• _ABOUT THIS TASK_:
Every entry should be reproduced word for word.

<<<<

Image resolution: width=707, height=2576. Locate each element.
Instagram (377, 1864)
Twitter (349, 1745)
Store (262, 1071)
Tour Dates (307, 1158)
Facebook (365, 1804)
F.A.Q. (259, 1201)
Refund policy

>>>>

• _ANSWER TO THIS PROBLEM_:
Image resolution: width=707, height=2576. Locate each element.
Instagram (377, 1864)
Twitter (349, 1745)
Store (262, 1071)
Tour Dates (307, 1158)
Facebook (365, 1804)
F.A.Q. (259, 1201)
Refund policy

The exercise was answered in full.